Religious freedom. The freedom to start a country with Christian laws and eventually displace the native people. Some states are just now, a couple hundred years later, removing old religious-based laws from their books (and it was a long time coming, speaking for the people). The same men who ran our country employed African slaves and "bulldozed" all the Native Americans into a corner of the country.
Where to begin.
Our laws are based upon English Common Law, not specifically Christian laws; the exception is Louisiana whose laws are based upon French Common Law.
Our Constitution and Bill of Rights guarantees the free exercise of Religion and forbids the implementation of something along the lines of the Anglican Church (official state religion). It does not speak to stomping out religion.
The basis of Civil Rights comes from Religion.
http://www.americanprogress.org/issues/2004/06/b87308.html
Faith in many instances has been the fuel that has fed the passionate flame in the fight for freedom. Our American history is replete with examples of people of faith, who have in a defiant manner, broken the vessels of traditional and sacred values in order to serve up revolutionary social change.

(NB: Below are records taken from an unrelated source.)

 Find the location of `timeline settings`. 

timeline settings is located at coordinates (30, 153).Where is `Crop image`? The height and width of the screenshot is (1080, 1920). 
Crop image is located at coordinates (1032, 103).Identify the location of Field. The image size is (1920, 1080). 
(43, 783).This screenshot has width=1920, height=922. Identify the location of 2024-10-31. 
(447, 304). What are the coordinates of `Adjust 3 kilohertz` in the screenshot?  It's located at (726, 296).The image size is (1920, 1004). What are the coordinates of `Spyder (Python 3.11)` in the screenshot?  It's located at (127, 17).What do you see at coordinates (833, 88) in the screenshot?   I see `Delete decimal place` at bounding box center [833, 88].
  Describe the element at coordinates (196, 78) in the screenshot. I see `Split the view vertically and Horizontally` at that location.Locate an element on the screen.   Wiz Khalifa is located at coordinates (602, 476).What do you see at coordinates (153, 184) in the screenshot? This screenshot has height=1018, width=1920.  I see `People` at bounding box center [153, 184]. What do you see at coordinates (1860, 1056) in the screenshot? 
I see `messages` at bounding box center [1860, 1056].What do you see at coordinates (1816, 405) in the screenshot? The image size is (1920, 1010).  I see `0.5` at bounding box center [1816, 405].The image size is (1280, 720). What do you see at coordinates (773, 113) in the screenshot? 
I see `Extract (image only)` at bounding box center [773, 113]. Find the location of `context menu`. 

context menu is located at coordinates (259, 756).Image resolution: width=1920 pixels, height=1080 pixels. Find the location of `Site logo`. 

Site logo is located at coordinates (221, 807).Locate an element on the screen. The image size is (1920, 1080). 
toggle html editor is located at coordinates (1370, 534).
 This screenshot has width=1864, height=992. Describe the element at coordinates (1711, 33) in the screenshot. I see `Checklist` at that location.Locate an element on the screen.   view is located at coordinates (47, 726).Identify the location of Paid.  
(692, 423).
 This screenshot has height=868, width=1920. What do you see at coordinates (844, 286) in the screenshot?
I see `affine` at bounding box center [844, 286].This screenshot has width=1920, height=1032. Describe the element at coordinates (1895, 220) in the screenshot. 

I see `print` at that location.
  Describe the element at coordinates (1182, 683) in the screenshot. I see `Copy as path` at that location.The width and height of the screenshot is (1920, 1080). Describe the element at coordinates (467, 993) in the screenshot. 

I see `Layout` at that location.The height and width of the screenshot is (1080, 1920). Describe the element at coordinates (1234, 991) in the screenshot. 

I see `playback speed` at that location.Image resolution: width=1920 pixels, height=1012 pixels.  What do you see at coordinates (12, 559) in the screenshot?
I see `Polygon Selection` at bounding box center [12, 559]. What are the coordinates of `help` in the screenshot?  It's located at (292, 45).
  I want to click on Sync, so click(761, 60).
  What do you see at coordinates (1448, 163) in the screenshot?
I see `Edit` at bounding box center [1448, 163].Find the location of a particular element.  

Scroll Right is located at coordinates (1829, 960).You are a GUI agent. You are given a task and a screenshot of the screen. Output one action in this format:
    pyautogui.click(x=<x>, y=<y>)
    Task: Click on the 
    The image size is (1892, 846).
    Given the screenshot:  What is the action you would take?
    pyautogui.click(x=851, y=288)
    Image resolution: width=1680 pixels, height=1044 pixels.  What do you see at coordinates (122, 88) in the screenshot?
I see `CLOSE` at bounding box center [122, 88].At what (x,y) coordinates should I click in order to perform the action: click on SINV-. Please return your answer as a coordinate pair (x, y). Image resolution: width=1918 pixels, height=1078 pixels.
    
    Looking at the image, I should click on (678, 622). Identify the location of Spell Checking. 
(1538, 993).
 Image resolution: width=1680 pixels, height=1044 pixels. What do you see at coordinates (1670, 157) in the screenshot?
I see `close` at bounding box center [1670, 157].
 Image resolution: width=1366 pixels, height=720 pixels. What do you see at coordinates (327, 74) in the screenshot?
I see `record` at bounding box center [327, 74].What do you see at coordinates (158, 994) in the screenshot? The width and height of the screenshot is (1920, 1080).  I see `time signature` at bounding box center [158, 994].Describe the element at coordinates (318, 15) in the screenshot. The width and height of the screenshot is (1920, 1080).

It is quite likely that in the background, if not the forefront, of every effort in the quest for justice, there have been people of faith providing support and leadership. In the founding of our nation, we see clear evidence that freedom of religion was interrelated to the desire for independence from Great Britain. The root of independence is respect for others. Therefore, it is quite consistent for those who value their freedom of faith to value freedom in broader areas of life. Those who simply value their freedom of faith with a narrow application and limited view towards others may not fully appreciate the roots of their own faith.
The church was not only the meeting place for the movement in the South, it also was the center of the movement in that it served as the symbol of the movement. That is to say that the church represented the freedom that the movement participants sought. It was a facility in the community beyond the control of the white power structure. It was a place where people could express themselves without reprisal. It was a place where people could speak the truth, where they could sing and even shout. The church was also served as the community bulletin board.
The practice of Slavery, and initially indentured servitude, was a Secular thing - see the East India Tea Company and others.
http://freepages.genealogy.rootsweb.ancestry.com/~colonialamerica/coloniallife.html
The first shipment of tobacco from VA to England was sent by John Rolf in 1613. As demands for workers on the tobacco plantations increased more people sold themselves into temporary bondage to pay for passage to America. Bound to serve from 3-7 years they were often auctioned off to the highest bidder. Indentured servants had few rights and runaways were treated harshly. By 1625 40 percent of the people in Virginia, excluding Indians, were indentured servants.
The United States started out as (and still is) an experiment in Democracy. Though we may have done some really bad things along the way, we've hopefully been making progress - to the point a black man has a very real chance of being elected president (and one has served as Secy. of State and a black woman, too).
You may want to look at your own state, where all those nifty Spanish Missions are landmarks. The Spaniards came to the New World for reasons other than religious freedom - GOLD! They massacred every Native American they came in contact with in that pursuit, from Mexico (Aztecs) to the Caribbean.
Return of the Raider said:
The Puritan northeastern US executed people for religious reasons. All they had to do was propagate a rumor that a citizen was practicing a religion that was not Puritan Christianity. Go read about the Salem, MA witch trials. That is our good ol USA, in its young years.
I know all about the bad things done in the name of religion by people. You might have mentioned the Spanish Inquisition, too, or the Crusades, or the burning of the Library of Alexandria (twice), or (no wait, you wouldn't) the feeding of Christians to the Lions at the old Roman Colosseum.
I am not at all a religious person, though I would say I'm an agnostic (vs. being an atheist). I would believe in God if he appeared in a burning bush before me (without the assist of drugs) and spoke to me.
That said, I do recognize the good and bad in Religion, and there is good.
I also recognize that Secular Humanism IS a Religion in its own right, and for all the good I think we both see in it, I know I see the bad in it as I do with any Religion.
Unlike the Spaniards, we lived in relative peace with the Native Americans from the late 1400s through the late 1800s. The Indians taught us how to grow corn and how to trap. The Indians showed us passages through the Rockies to get to the West Coast. We gave them the horse.
It wasn't in the name of Religion that we ultimately went on a genocidal warpath against the Indians, it was in the name of a Secular concept known as Manifest Destiny. The Reservations the Indians were forced to was in the name of Law and commerce and titles to lands.
In the name of Secular Humanism, we built a public education system and made laws to force every child to go to one. In the process, we destroyed most (and nearly all, in some cases) of the culture, religion, and language of Native peoples.
In the name of Secular Humanism, we overthrew governments throughout our hemisphere so our own versions of the East India Tea Company could exploit the resources of those nations (see United Fruit Company, Saddam, too).